系統設計09:ChatGPT / LLM Inference Service

從 Prefill/Decode、KV Cache、Continuous Batching 到 GPU 平行化,拆解 LLM 推論服務如何在吞吐量與延遲之間取得平衡。

《從 Web 到 AI-Native:一個新鮮人的系統設計五維度推演筆記》 系列學習筆記系統設計

前言

面對「請設計一個類似 ChatGPT 的系統」面試題,千萬別一直把重點放在資料庫怎麼存對話紀錄。

在 LLM 推論系統中,真正的挑戰是吞吐量(Throughput)與延遲(Latency)的極限拉扯。

本篇文章透過五維度分析法,帶你拆解大模型背後的 KV Cache 管理、批次處理(Batching)與 GPU 平行運算(Parallelism)策略。

這篇你可以帶走什麼

  • 為什麼 TTFT 與 TPOT 必須分開優化
  • KV Cache 與 Continuous Batching 的核心價值
  • 超長 Prompt 為何會拖垮整批請求
  • 何時該做 Prefill-Decode 分離(PD 分離)
  • 量化與張量平行如何突破顯存瓶頸

維度一、可直接觀察的事實:系統邊界與硬體極限

LLM 推論服務和傳統 Web 服務有本質差異。

  • Token-by-Token 生成:模型每次只能預測下一個 Token(自迴歸,Autoregressive)。
  • 極度消耗 VRAM:以 7B 模型的 FP16 為例,光模型權重約需 14GB;若是 70B 模型,約需 140GB,單張 80GB GPU 無法承載。
  • 推論分兩階段:
    • Prefill:讀入長 Prompt 並建立上下文,偏運算密集(Compute-bound),主要影響首字延遲(TTFT, Time To First Token)。
    • Decode:逐 Token 生成,反覆讀取歷史狀態,偏記憶體頻寬密集(Memory-bound),主要影響每個 Token 的生成延遲(TPOT, Time Per Output Token)。

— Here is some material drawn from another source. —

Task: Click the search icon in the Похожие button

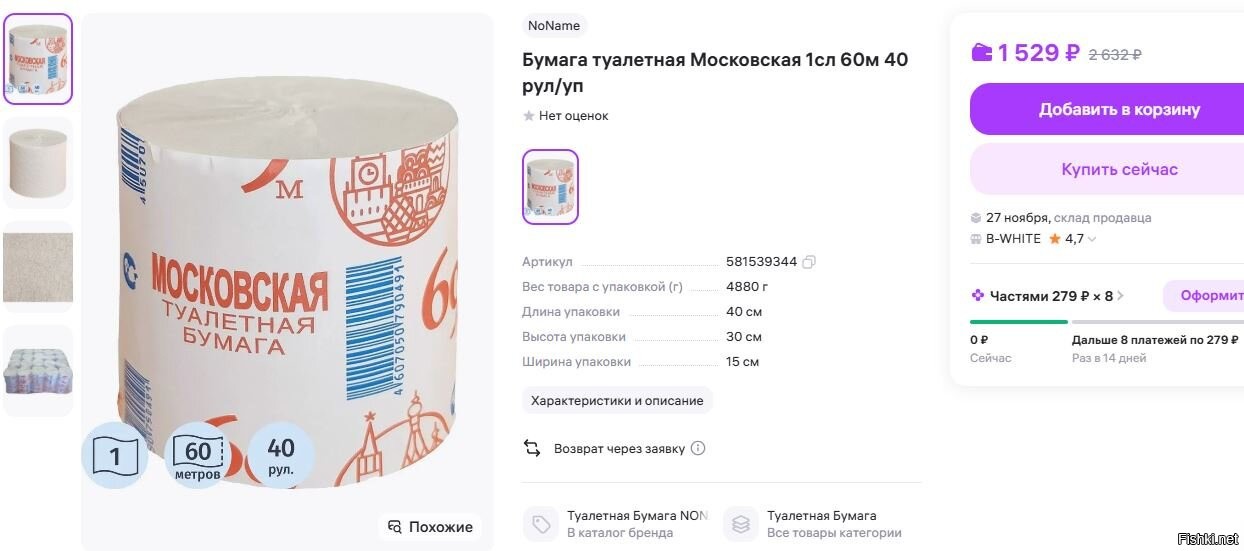Action: tap(395, 527)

重點:LLM 推論瓶頸不只在算力,更在顯存與記憶體頻寬管理。

維度二、條件檢查:效能最佳解與它的邊界

一般情況下的最佳解(KV Cache + Continuous Batching)

為避免 Decode 階段重複計算前文,業界標準做法是 KV Cache:把每層 Transformer 計算過的 Key/Value 暫存在 VRAM,後續只計算新 Token 的注意力。

為提升 GPU 利用率,排程通常採 Continuous Batching:

  • 只要 GPU 有空隙,就動態塞入新請求
  • 不必等整批最慢任務結束才收下一批
  • 在多租戶流量下可顯著提升吞吐

邊界條件(超長文本導致資源阻塞)

若 Continuous Batching 直接混排長短請求,遇到 100K Token 超長 Prompt 時,Prefill 階段會算非常久。這會導致同一個 Batch 內的其他短任務全卡在 GPU 裡乾等,造成整體延遲瞬間飆高。

重點:Continuous Batching 很強,但需要長短請求隔離策略,否則會被極端長文本反噬。

維度三、反證檢查:跳脫直覺的排程與架構盲點

盲點一:既然 Prefill 會拖慢 Decode,那就混在一起算到底?

反直覺解法是 Prefill-Decode Disaggregation(PD 分離):

  • 一群 GPU 專做 Prefill(大運算量)
  • 另一群 GPU 專做 Decode
  • 中間用高速網路(RDMA / RoCE v2)傳遞 KV Cache

優點是能分別優化硬體利用率;代價是跨節點傳輸成本與系統複雜度上升。

盲點二:KV Cache 就乖乖放 VRAM,滿了就降並發(Concurrency)?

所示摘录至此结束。